# Exercise requirements
Once the line containing "How do I perform: Move" is found, please copy it and all lines after it through the end of the records, exactly, leaving out pictures.

# Extracted information
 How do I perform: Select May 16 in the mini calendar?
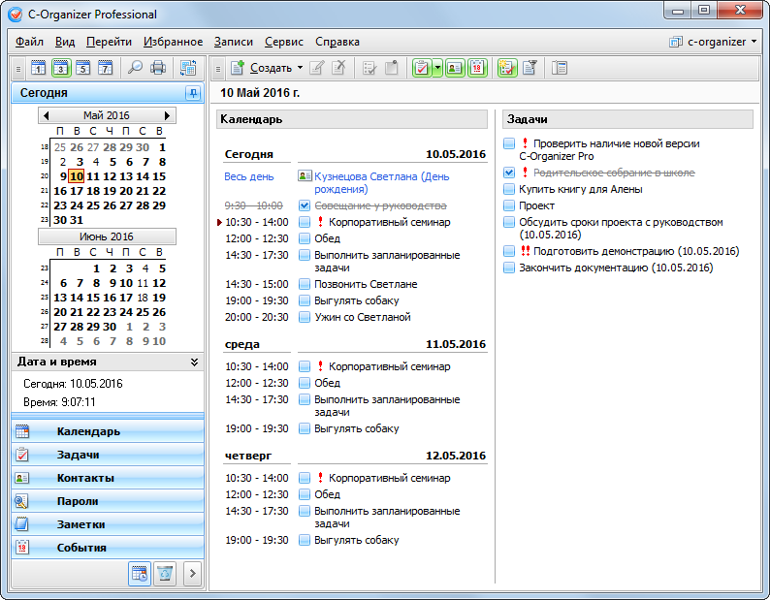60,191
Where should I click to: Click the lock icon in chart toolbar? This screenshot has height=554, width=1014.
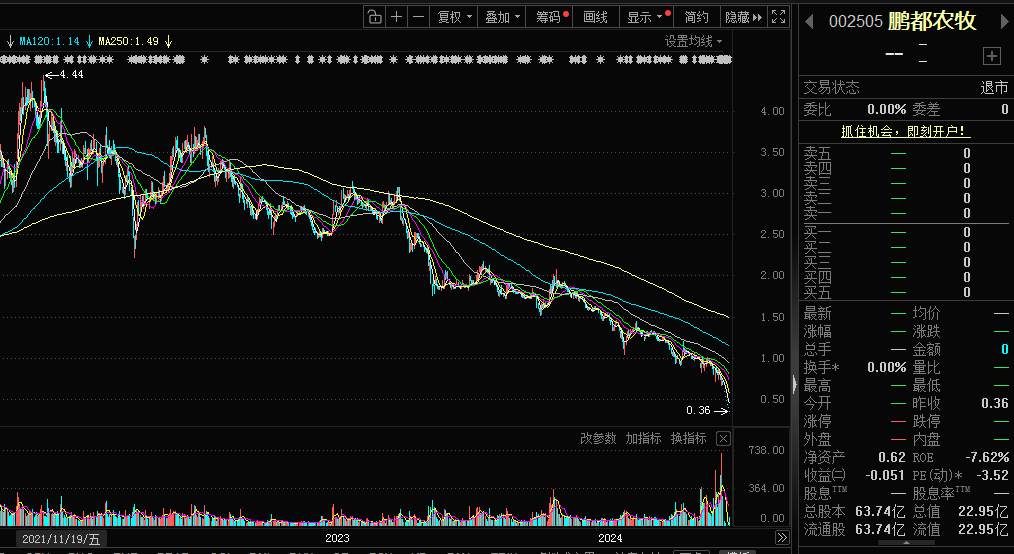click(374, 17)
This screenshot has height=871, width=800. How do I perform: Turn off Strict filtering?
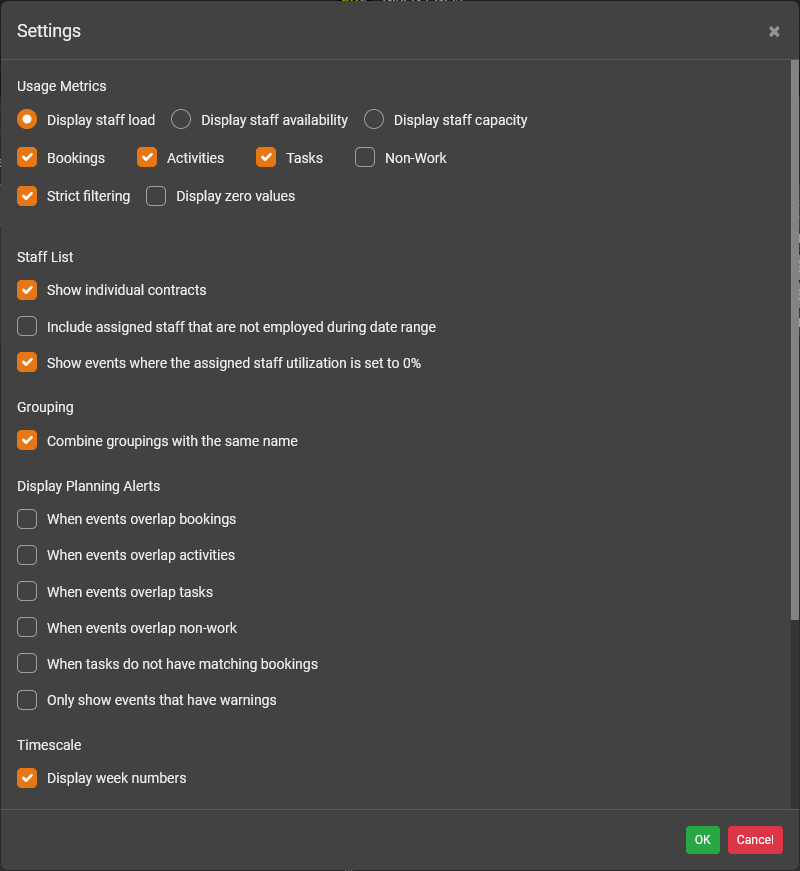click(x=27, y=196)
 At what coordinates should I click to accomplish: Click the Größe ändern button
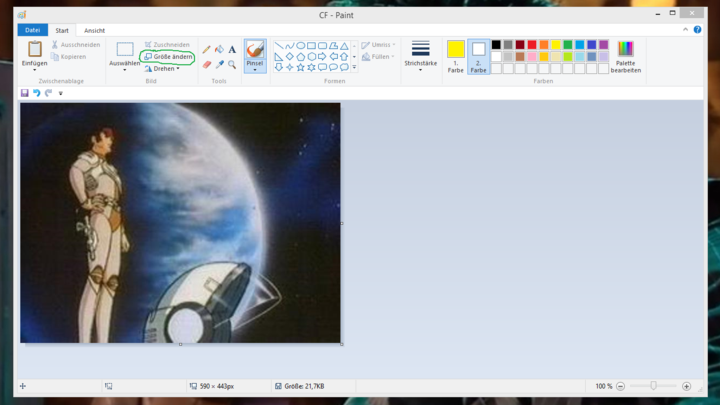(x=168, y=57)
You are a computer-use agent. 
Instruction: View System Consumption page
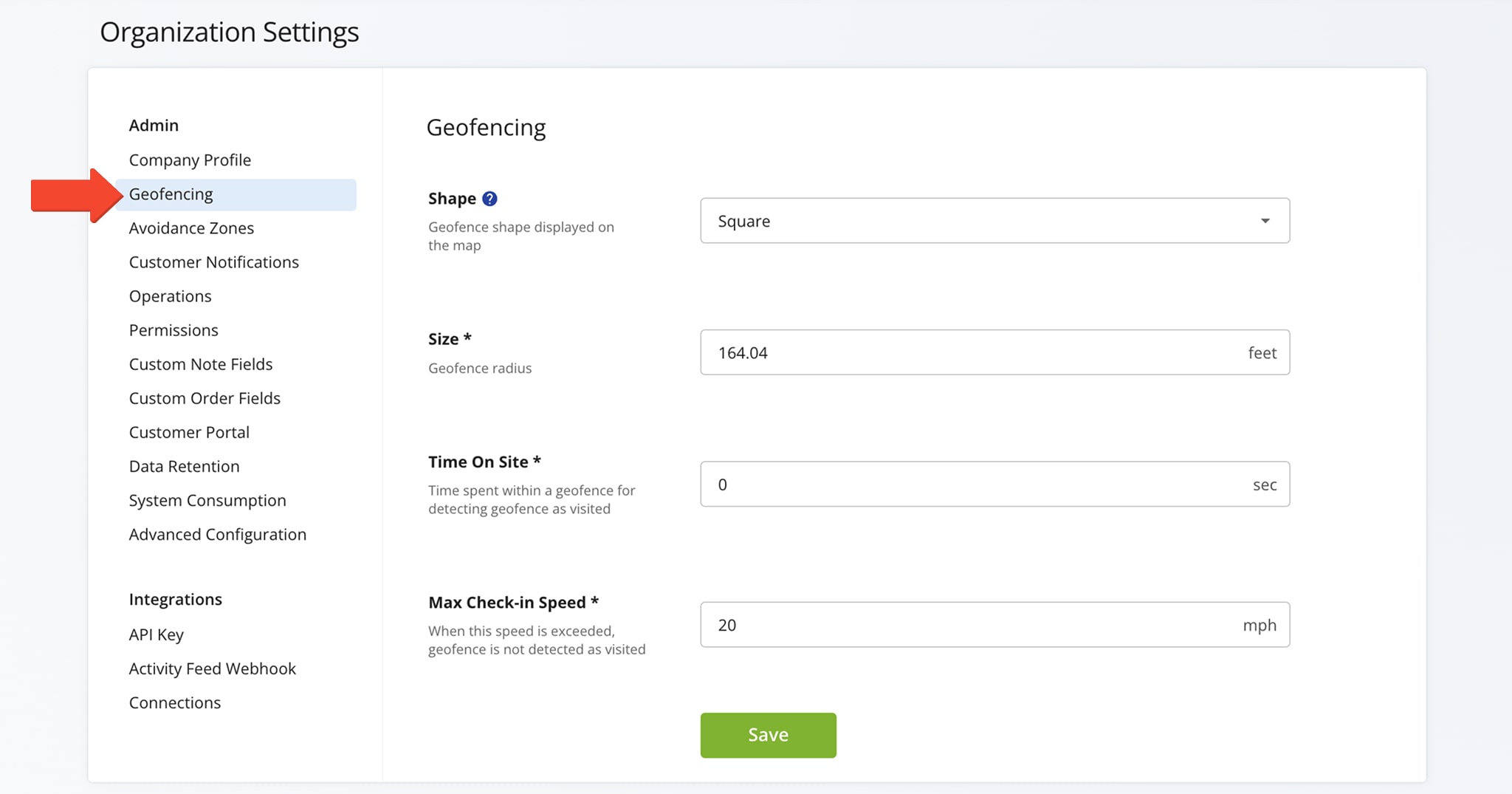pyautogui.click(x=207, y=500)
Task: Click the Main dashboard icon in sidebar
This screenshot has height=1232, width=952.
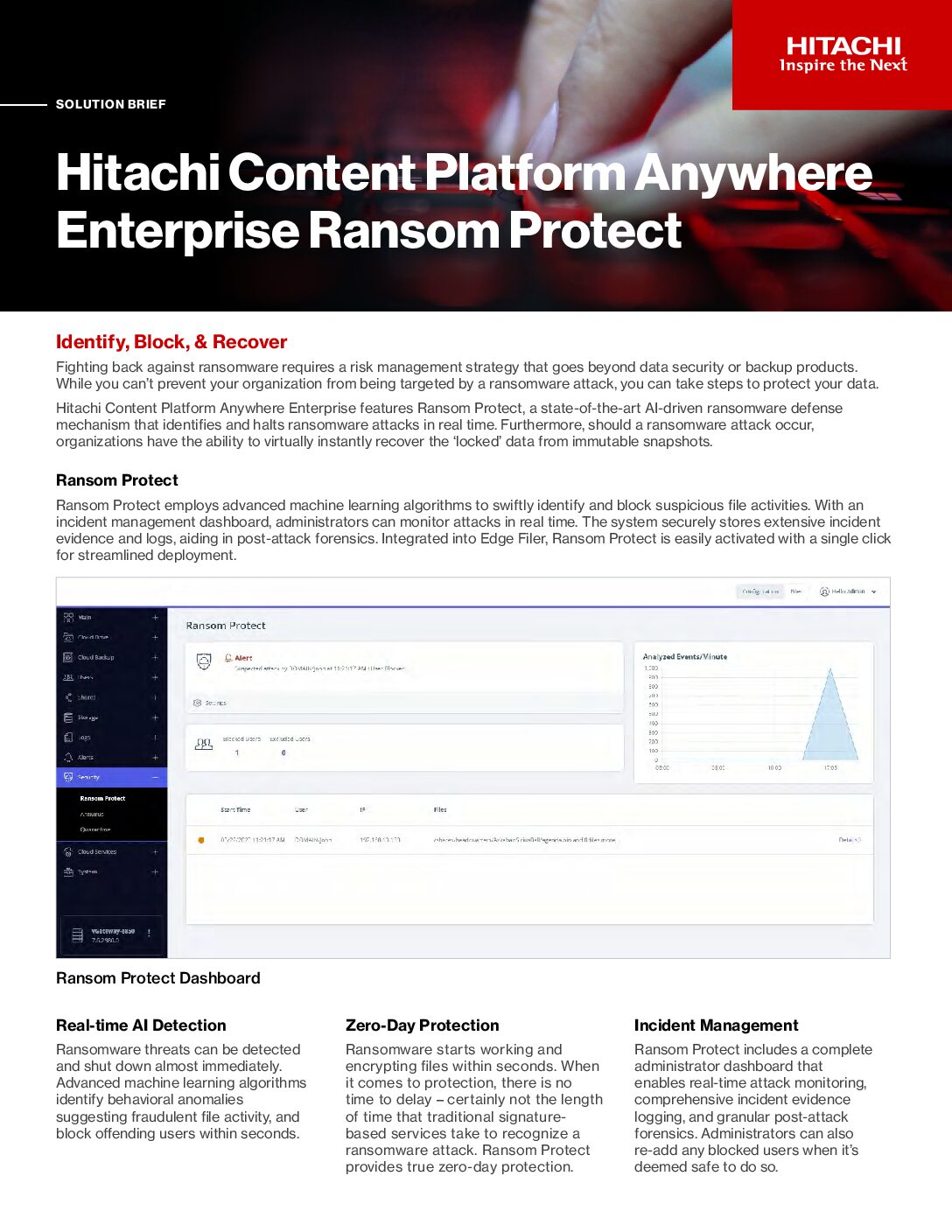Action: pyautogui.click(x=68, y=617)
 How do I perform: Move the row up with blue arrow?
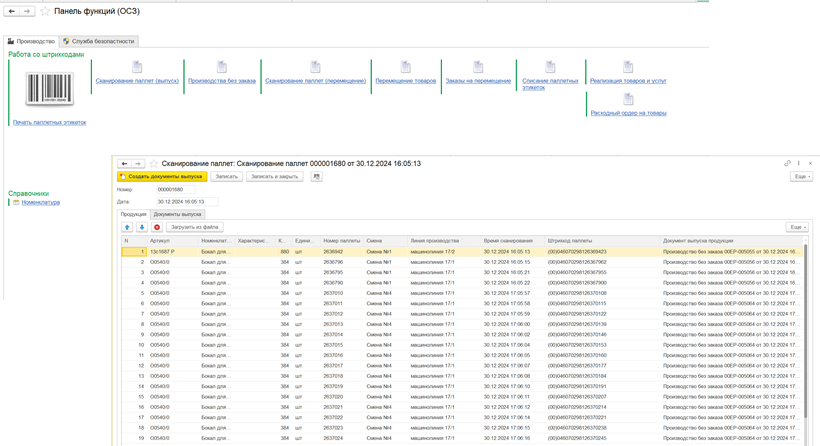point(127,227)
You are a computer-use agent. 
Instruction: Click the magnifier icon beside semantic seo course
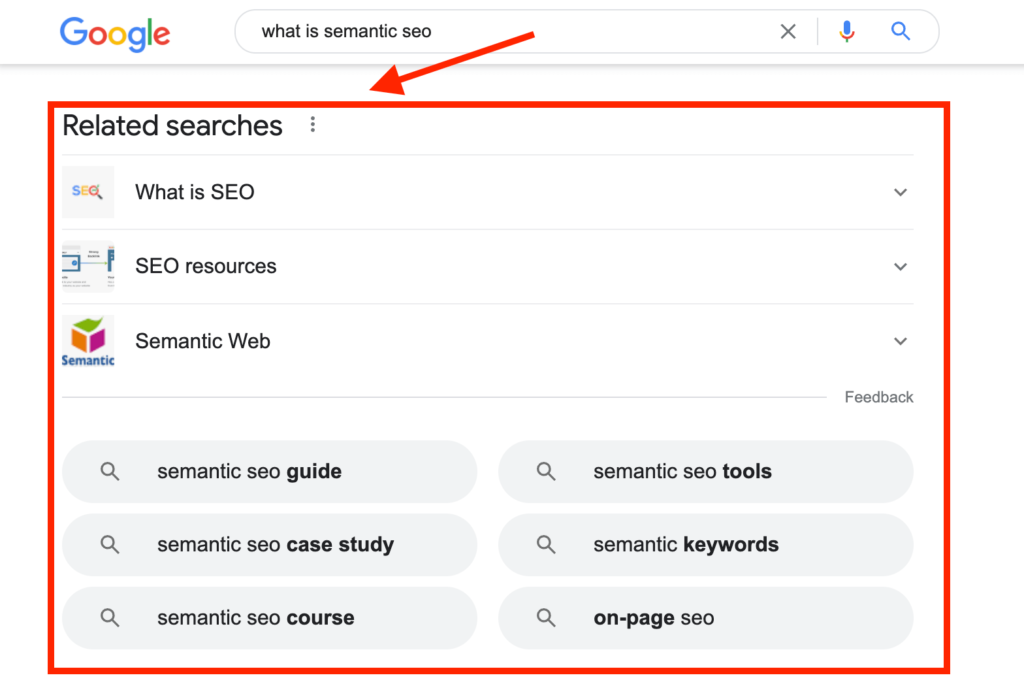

# Completed task
 How do I perform: Move the row up with blue arrow?
point(127,227)
You are a computer-use agent. 
Instruction: Click the magnifier icon beside semantic seo course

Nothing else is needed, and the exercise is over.